_Exercise prompt_
List all the lines in these records that hold "More".

[Records contained in a dataset]
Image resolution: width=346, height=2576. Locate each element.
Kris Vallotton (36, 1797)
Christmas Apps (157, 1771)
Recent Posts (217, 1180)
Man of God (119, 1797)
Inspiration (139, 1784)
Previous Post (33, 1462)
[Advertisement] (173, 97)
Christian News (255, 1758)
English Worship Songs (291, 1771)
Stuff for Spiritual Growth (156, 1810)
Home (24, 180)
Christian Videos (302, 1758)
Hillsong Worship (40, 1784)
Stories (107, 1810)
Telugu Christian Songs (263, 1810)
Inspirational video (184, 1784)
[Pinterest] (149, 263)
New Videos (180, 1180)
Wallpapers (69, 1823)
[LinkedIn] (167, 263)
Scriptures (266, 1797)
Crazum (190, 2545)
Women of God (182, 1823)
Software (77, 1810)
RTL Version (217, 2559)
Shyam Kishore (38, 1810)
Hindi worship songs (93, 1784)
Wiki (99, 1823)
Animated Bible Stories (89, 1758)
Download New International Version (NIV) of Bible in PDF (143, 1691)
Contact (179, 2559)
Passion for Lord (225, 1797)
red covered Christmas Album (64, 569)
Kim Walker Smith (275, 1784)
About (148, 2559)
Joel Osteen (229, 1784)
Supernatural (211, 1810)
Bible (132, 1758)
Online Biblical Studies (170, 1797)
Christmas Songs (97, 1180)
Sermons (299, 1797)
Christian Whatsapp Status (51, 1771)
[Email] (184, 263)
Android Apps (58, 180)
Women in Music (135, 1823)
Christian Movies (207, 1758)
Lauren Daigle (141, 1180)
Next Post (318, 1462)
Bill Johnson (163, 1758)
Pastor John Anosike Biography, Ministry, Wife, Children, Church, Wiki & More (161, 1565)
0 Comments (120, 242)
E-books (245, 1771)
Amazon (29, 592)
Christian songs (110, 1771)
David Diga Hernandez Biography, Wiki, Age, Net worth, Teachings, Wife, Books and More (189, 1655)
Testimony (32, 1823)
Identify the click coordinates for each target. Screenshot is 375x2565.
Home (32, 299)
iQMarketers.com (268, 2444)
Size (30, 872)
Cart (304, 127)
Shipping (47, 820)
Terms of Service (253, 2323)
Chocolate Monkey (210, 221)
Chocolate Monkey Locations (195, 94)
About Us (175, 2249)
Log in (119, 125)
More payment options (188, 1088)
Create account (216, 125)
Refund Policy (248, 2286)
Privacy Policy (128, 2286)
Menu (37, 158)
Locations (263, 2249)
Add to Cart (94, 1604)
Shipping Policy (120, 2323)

_Result of the task_
Pastor John Anosike Biography, Ministry, Wife, Children, Church, Wiki & More (161, 1565)
David Diga Hernandez Biography, Wiki, Age, Net worth, Teachings, Wife, Books and More (189, 1655)
More payment options (188, 1088)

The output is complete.